The sleeve edge on one shirt I got is tapered so it covers the back of the hand. Not sure if that's available in men's shirts. I got two button up shirts (though one has snaps). My husband has a couple of the long T-shirt style shirts. Costs were quite reasonable, I thought.


----------



## Ware (Jan 28, 2017)

I just ordered a couple of these UPF 50+ Long Sleeve Performance T-Shirts.

And one of these Columbia Freezer Zero II Neck Gaiters. I think these are the same ones LCN wears. I'm not sure how much I'll like something around my neck, but I'm going to give it a shot.

I have a Columbia Bora Bora Hat, but I also ordered one of these EINSKEY Sun Hats to put in the rotation.

Thanks for the motivation @Virginiagal :thumbup:


----------



## ktgrok (May 25, 2019)

Ugh, I need to do this. I've had two basal cell carcinomas removed (one that I had for nearly a decade and had two other dermatologists tell me it was "nothing" until the third finally listened and biopsied it....I have a big scar that could have been avoided if I'd pushed harder 10 years earlier). But I hate long pants/shirts/etc. I'm most comfortable in linen blend shorts and a tank top. I LIVE in shorts and a tank top. But I'm getting WAY too much sun, especially the back of my neck now that I have a pixie cut. I did get a big wide brimmed straw hat to wear, but I really should at least throw a short sleeved shirt or long sleeved shirt on over my tank top when I'm out there. Sigh.


----------

-*-*-

Task requirements
a: In the sun-protection thread, rewrite everything from "And one of these" down to "in the rotation.", swapping "Columbia" for "REI".
b: For each statement, say yes or no based on the sun-protection thread and quote the words that decide it: (i) Ware ordered a Columbia Bora Bora Hat. (ii) ktgrok has a pixie cut. (iii) One of the two button-up shirts in the first post has snaps.
The material after this point comes from a different source than the thread above.

-*-*-

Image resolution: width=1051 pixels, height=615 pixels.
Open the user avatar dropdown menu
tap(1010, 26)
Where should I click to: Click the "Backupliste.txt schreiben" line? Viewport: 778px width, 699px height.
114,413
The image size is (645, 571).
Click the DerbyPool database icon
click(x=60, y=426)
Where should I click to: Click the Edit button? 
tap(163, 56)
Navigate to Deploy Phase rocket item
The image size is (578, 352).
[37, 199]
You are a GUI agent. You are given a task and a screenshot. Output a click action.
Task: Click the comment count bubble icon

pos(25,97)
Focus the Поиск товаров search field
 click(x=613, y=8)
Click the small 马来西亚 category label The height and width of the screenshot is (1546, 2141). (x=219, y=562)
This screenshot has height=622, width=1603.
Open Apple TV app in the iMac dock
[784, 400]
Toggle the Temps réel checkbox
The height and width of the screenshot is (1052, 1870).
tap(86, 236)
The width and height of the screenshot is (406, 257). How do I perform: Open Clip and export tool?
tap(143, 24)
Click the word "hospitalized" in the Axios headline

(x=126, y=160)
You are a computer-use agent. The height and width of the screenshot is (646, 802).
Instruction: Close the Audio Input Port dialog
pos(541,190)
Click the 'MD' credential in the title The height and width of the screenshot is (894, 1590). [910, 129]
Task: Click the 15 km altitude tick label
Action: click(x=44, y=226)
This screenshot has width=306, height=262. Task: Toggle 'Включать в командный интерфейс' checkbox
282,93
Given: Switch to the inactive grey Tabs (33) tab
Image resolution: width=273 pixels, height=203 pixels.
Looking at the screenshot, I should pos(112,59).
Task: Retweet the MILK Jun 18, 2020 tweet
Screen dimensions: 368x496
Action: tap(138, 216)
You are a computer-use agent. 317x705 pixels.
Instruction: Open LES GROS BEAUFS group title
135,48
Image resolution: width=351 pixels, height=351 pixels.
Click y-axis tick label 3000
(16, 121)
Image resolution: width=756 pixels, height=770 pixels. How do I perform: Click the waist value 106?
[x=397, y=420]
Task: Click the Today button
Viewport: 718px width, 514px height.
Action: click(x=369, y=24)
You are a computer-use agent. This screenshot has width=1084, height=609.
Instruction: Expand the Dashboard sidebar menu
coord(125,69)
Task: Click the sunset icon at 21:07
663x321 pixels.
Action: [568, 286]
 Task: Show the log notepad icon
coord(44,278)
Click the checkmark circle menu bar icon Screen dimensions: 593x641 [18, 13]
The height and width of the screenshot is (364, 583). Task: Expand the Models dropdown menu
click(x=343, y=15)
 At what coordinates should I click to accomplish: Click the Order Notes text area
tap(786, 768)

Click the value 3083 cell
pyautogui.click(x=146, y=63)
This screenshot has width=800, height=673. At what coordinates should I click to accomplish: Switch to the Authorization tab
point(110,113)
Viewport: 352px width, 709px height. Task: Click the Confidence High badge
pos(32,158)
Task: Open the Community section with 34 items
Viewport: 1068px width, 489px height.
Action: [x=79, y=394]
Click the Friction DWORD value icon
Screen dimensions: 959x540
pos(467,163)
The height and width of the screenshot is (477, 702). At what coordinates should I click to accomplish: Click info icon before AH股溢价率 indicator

-*-*-

Task-by-task outputs
a:
And one of these REI Freezer Zero II Neck Gaiters. I think these are the same ones LCN wears. I'm not sure how much I'll like something around my neck, but I'm going to give it a shot.

I have a REI Bora Bora Hat, but I also ordered one of these EINSKEY Sun Hats to put in the rotation.

b:
(i) No: "I have a Columbia Bora Bora Hat, but I also ordered one of these EINSKEY Sun Hats to put in the rotation."
(ii) Yes: "especially the back of my neck now that I have a pixie cut"
(iii) Yes: "I got two button up shirts (though one has snaps)."